------ Dataset entries ------

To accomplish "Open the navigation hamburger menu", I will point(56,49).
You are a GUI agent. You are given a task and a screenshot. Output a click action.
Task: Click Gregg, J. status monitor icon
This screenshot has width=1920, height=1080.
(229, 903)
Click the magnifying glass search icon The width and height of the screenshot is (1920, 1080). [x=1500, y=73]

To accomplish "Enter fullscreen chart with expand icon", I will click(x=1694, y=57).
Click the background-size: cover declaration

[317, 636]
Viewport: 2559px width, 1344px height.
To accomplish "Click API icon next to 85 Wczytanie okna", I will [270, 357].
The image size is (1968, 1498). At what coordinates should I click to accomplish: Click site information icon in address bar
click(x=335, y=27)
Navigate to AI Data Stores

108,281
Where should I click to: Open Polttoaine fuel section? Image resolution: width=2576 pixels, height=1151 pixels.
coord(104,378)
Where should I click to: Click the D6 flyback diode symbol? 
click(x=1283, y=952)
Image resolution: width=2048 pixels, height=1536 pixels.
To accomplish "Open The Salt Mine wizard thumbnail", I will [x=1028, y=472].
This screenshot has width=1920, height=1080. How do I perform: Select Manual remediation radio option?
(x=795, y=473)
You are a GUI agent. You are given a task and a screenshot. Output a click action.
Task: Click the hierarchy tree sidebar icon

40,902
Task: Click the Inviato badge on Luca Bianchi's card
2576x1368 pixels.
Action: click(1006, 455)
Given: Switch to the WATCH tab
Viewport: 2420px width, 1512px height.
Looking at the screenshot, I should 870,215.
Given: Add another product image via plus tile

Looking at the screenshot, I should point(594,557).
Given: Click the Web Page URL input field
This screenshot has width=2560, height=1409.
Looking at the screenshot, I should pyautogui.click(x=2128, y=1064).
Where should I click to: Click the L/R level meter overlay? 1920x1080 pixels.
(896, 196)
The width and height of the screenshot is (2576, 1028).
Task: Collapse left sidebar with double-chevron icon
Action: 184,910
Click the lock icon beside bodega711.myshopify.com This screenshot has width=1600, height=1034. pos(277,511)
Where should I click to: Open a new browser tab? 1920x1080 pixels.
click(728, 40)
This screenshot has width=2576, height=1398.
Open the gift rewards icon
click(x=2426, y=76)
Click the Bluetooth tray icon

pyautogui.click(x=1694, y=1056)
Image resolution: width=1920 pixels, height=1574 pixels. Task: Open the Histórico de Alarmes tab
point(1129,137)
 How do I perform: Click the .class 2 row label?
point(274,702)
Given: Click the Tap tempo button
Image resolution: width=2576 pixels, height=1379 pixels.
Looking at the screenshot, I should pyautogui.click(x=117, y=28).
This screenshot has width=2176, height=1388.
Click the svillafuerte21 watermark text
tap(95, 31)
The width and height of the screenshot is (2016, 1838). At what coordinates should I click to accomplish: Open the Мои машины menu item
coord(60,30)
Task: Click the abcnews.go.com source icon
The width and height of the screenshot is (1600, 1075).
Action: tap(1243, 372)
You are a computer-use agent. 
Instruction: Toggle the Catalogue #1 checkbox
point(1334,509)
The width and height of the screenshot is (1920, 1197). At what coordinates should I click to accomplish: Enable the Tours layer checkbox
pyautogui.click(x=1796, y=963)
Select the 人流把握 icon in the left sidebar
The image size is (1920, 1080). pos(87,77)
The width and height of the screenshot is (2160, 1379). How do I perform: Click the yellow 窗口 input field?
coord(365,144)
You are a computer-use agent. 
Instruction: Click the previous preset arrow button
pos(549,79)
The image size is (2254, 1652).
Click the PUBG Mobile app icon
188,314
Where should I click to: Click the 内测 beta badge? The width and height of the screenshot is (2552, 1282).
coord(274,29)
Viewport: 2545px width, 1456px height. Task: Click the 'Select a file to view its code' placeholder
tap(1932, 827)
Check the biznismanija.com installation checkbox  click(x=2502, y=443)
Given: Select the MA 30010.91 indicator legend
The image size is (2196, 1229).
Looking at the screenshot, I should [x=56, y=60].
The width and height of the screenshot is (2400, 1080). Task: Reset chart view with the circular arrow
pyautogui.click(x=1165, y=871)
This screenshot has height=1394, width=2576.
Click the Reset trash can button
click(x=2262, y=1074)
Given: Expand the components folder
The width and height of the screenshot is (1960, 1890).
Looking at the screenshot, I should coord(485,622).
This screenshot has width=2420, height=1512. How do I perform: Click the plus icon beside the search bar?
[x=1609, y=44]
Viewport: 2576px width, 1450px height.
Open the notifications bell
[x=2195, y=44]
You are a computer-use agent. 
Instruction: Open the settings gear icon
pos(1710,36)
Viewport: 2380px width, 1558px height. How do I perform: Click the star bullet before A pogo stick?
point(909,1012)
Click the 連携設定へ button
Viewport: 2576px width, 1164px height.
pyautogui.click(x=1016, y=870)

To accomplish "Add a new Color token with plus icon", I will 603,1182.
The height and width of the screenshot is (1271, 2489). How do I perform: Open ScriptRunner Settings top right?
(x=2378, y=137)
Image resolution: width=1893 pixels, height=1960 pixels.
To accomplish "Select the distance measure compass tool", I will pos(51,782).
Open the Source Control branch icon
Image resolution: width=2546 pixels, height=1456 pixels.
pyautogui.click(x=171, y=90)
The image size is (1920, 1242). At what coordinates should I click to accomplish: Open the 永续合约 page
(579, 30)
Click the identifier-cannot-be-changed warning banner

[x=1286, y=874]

------

**Exercise prompt**
Write all the data out again, exactly.

**Answer to the problem**
To accomplish "Open the navigation hamburger menu", I will point(56,49).
You are a GUI agent. You are given a task and a screenshot. Output a click action.
Task: Click Gregg, J. status monitor icon
This screenshot has width=1920, height=1080.
(229, 903)
Click the magnifying glass search icon The width and height of the screenshot is (1920, 1080). [x=1500, y=73]

To accomplish "Enter fullscreen chart with expand icon", I will click(x=1694, y=57).
Click the background-size: cover declaration

[317, 636]
Viewport: 2559px width, 1344px height.
To accomplish "Click API icon next to 85 Wczytanie okna", I will [270, 357].
The image size is (1968, 1498). At what coordinates should I click to accomplish: Click site information icon in address bar
click(x=335, y=27)
Navigate to AI Data Stores

108,281
Where should I click to: Open Polttoaine fuel section? Image resolution: width=2576 pixels, height=1151 pixels.
coord(104,378)
Where should I click to: Click the D6 flyback diode symbol? 
click(x=1283, y=952)
Image resolution: width=2048 pixels, height=1536 pixels.
To accomplish "Open The Salt Mine wizard thumbnail", I will [x=1028, y=472].
This screenshot has width=1920, height=1080. How do I perform: Select Manual remediation radio option?
(x=795, y=473)
You are a GUI agent. You are given a task and a screenshot. Output a click action.
Task: Click the hierarchy tree sidebar icon

40,902
Task: Click the Inviato badge on Luca Bianchi's card
2576x1368 pixels.
Action: click(1006, 455)
Given: Switch to the WATCH tab
Viewport: 2420px width, 1512px height.
Looking at the screenshot, I should 870,215.
Given: Add another product image via plus tile

Looking at the screenshot, I should point(594,557).
Given: Click the Web Page URL input field
This screenshot has width=2560, height=1409.
Looking at the screenshot, I should pyautogui.click(x=2128, y=1064).
Where should I click to: Click the L/R level meter overlay? 1920x1080 pixels.
(896, 196)
The width and height of the screenshot is (2576, 1028).
Task: Collapse left sidebar with double-chevron icon
Action: 184,910
Click the lock icon beside bodega711.myshopify.com This screenshot has width=1600, height=1034. pos(277,511)
Where should I click to: Open a new browser tab? 1920x1080 pixels.
click(728, 40)
This screenshot has width=2576, height=1398.
Open the gift rewards icon
click(x=2426, y=76)
Click the Bluetooth tray icon

pyautogui.click(x=1694, y=1056)
Image resolution: width=1920 pixels, height=1574 pixels. Task: Open the Histórico de Alarmes tab
point(1129,137)
 How do I perform: Click the .class 2 row label?
point(274,702)
Given: Click the Tap tempo button
Image resolution: width=2576 pixels, height=1379 pixels.
Looking at the screenshot, I should pyautogui.click(x=117, y=28).
This screenshot has width=2176, height=1388.
Click the svillafuerte21 watermark text
tap(95, 31)
The width and height of the screenshot is (2016, 1838). At what coordinates should I click to accomplish: Open the Мои машины menu item
coord(60,30)
Task: Click the abcnews.go.com source icon
The width and height of the screenshot is (1600, 1075).
Action: tap(1243, 372)
You are a computer-use agent. 
Instruction: Toggle the Catalogue #1 checkbox
point(1334,509)
The width and height of the screenshot is (1920, 1197). At what coordinates should I click to accomplish: Enable the Tours layer checkbox
pyautogui.click(x=1796, y=963)
Select the 人流把握 icon in the left sidebar
The image size is (1920, 1080). pos(87,77)
The width and height of the screenshot is (2160, 1379). How do I perform: Click the yellow 窗口 input field?
coord(365,144)
You are a computer-use agent. 
Instruction: Click the previous preset arrow button
pos(549,79)
The image size is (2254, 1652).
Click the PUBG Mobile app icon
188,314
Where should I click to: Click the 内测 beta badge? The width and height of the screenshot is (2552, 1282).
coord(274,29)
Viewport: 2545px width, 1456px height. Task: Click the 'Select a file to view its code' placeholder
tap(1932, 827)
Check the biznismanija.com installation checkbox  click(x=2502, y=443)
Given: Select the MA 30010.91 indicator legend
The image size is (2196, 1229).
Looking at the screenshot, I should [x=56, y=60].
The width and height of the screenshot is (2400, 1080). Task: Reset chart view with the circular arrow
pyautogui.click(x=1165, y=871)
This screenshot has height=1394, width=2576.
Click the Reset trash can button
click(x=2262, y=1074)
Given: Expand the components folder
The width and height of the screenshot is (1960, 1890).
Looking at the screenshot, I should coord(485,622).
This screenshot has width=2420, height=1512. How do I perform: Click the plus icon beside the search bar?
[x=1609, y=44]
Viewport: 2576px width, 1450px height.
Open the notifications bell
[x=2195, y=44]
You are a computer-use agent. 
Instruction: Open the settings gear icon
pos(1710,36)
Viewport: 2380px width, 1558px height. How do I perform: Click the star bullet before A pogo stick?
point(909,1012)
Click the 連携設定へ button
Viewport: 2576px width, 1164px height.
pyautogui.click(x=1016, y=870)

To accomplish "Add a new Color token with plus icon", I will 603,1182.
The height and width of the screenshot is (1271, 2489). How do I perform: Open ScriptRunner Settings top right?
(x=2378, y=137)
Image resolution: width=1893 pixels, height=1960 pixels.
To accomplish "Select the distance measure compass tool", I will pos(51,782).
Open the Source Control branch icon
Image resolution: width=2546 pixels, height=1456 pixels.
pyautogui.click(x=171, y=90)
The image size is (1920, 1242). At what coordinates should I click to accomplish: Open the 永续合约 page
(579, 30)
Click the identifier-cannot-be-changed warning banner

[x=1286, y=874]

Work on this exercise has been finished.